— BEGIN Extracted entries —

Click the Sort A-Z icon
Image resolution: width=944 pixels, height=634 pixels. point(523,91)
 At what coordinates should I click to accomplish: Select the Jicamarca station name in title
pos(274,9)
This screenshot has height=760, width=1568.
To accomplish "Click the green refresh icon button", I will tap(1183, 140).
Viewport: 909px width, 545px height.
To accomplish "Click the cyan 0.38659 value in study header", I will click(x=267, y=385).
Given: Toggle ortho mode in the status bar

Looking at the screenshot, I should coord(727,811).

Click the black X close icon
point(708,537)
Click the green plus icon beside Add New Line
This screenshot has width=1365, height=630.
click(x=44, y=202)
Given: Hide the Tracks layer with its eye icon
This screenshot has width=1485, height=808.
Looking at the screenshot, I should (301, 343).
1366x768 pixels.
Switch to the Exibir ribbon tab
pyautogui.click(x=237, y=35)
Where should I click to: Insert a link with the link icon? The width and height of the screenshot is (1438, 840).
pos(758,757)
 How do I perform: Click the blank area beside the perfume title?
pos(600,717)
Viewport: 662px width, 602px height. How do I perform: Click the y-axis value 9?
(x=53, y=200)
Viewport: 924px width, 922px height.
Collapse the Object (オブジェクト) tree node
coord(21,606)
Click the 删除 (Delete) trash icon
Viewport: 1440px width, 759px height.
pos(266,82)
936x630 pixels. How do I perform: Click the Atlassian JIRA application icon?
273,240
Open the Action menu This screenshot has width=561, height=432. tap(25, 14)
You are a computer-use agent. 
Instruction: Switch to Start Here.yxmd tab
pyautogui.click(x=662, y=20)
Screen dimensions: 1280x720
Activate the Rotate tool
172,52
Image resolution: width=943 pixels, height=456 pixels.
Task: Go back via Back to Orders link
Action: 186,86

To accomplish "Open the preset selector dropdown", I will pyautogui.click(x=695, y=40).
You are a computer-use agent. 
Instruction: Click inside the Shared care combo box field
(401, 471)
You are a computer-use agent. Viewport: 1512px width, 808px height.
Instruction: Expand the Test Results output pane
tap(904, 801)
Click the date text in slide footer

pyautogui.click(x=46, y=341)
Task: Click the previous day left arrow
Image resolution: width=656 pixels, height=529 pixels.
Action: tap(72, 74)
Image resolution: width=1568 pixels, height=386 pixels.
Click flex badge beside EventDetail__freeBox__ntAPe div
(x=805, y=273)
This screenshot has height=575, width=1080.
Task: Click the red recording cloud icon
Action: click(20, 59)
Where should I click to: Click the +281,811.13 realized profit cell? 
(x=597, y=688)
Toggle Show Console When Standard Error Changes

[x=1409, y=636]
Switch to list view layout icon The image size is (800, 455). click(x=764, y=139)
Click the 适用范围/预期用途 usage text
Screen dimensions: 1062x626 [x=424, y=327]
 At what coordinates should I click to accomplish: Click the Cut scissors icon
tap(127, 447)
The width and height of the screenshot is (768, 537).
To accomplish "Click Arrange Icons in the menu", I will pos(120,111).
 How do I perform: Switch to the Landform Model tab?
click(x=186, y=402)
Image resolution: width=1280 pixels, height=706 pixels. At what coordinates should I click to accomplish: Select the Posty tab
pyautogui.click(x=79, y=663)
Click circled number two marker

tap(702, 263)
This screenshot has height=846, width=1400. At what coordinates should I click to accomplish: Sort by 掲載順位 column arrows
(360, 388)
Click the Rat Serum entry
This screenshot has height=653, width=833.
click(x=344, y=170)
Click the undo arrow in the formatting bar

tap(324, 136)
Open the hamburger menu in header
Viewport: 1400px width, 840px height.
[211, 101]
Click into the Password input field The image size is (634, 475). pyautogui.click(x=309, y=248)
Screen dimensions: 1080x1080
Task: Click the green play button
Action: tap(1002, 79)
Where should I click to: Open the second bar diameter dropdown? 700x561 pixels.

— END Extracted entries —

[Goal of the exercise] Lay out every line of the records above as a numbered list, leaving out the blank lines.

[Exercise output]
1. Click the Sort A-Z icon
2. Image resolution: width=944 pixels, height=634 pixels. point(523,91)
3.  At what coordinates should I click to accomplish: Select the Jicamarca station name in title
4. pos(274,9)
5. This screenshot has height=760, width=1568.
6. To accomplish "Click the green refresh icon button", I will tap(1183, 140).
7. Viewport: 909px width, 545px height.
8. To accomplish "Click the cyan 0.38659 value in study header", I will click(x=267, y=385).
9. Given: Toggle ortho mode in the status bar
10. Looking at the screenshot, I should coord(727,811).
11. Click the black X close icon
12. point(708,537)
13. Click the green plus icon beside Add New Line
14. This screenshot has width=1365, height=630.
15. click(x=44, y=202)
16. Given: Hide the Tracks layer with its eye icon
17. This screenshot has width=1485, height=808.
18. Looking at the screenshot, I should (301, 343).
19. 1366x768 pixels.
20. Switch to the Exibir ribbon tab
21. pyautogui.click(x=237, y=35)
22. Where should I click to: Insert a link with the link icon? The width and height of the screenshot is (1438, 840).
23. pos(758,757)
24.  How do I perform: Click the blank area beside the perfume title?
25. pos(600,717)
26. Viewport: 662px width, 602px height. How do I perform: Click the y-axis value 9?
27. (x=53, y=200)
28. Viewport: 924px width, 922px height.
29. Collapse the Object (オブジェクト) tree node
30. coord(21,606)
31. Click the 删除 (Delete) trash icon
32. Viewport: 1440px width, 759px height.
33. pos(266,82)
34. 936x630 pixels. How do I perform: Click the Atlassian JIRA application icon?
35. 273,240
36. Open the Action menu This screenshot has width=561, height=432. tap(25, 14)
37. You are a computer-use agent. 
38. Instruction: Switch to Start Here.yxmd tab
39. pyautogui.click(x=662, y=20)
40. Screen dimensions: 1280x720
41. Activate the Rotate tool
42. 172,52
43. Image resolution: width=943 pixels, height=456 pixels.
44. Task: Go back via Back to Orders link
45. Action: 186,86
46. To accomplish "Open the preset selector dropdown", I will pyautogui.click(x=695, y=40).
47. You are a computer-use agent. 
48. Instruction: Click inside the Shared care combo box field
49. (401, 471)
50. You are a computer-use agent. Viewport: 1512px width, 808px height.
51. Instruction: Expand the Test Results output pane
52. tap(904, 801)
53. Click the date text in slide footer
54. pyautogui.click(x=46, y=341)
55. Task: Click the previous day left arrow
56. Image resolution: width=656 pixels, height=529 pixels.
57. Action: tap(72, 74)
58. Image resolution: width=1568 pixels, height=386 pixels.
59. Click flex badge beside EventDetail__freeBox__ntAPe div
60. (x=805, y=273)
61. This screenshot has height=575, width=1080.
62. Task: Click the red recording cloud icon
63. Action: click(20, 59)
64. Where should I click to: Click the +281,811.13 realized profit cell? 
65. (x=597, y=688)
66. Toggle Show Console When Standard Error Changes
67. [x=1409, y=636]
68. Switch to list view layout icon The image size is (800, 455). click(x=764, y=139)
69. Click the 适用范围/预期用途 usage text
70. Screen dimensions: 1062x626 [x=424, y=327]
71.  At what coordinates should I click to accomplish: Click the Cut scissors icon
72. tap(127, 447)
73. The width and height of the screenshot is (768, 537).
74. To accomplish "Click Arrange Icons in the menu", I will pos(120,111).
75.  How do I perform: Switch to the Landform Model tab?
76. click(x=186, y=402)
77. Image resolution: width=1280 pixels, height=706 pixels. At what coordinates should I click to accomplish: Select the Posty tab
78. pyautogui.click(x=79, y=663)
79. Click circled number two marker
80. tap(702, 263)
81. This screenshot has height=846, width=1400. At what coordinates should I click to accomplish: Sort by 掲載順位 column arrows
82. (360, 388)
83. Click the Rat Serum entry
84. This screenshot has height=653, width=833.
85. click(x=344, y=170)
86. Click the undo arrow in the formatting bar
87. tap(324, 136)
88. Open the hamburger menu in header
89. Viewport: 1400px width, 840px height.
90. [211, 101]
91. Click into the Password input field The image size is (634, 475). pyautogui.click(x=309, y=248)
92. Screen dimensions: 1080x1080
93. Task: Click the green play button
94. Action: tap(1002, 79)
95. Where should I click to: Open the second bar diameter dropdown? 700x561 pixels.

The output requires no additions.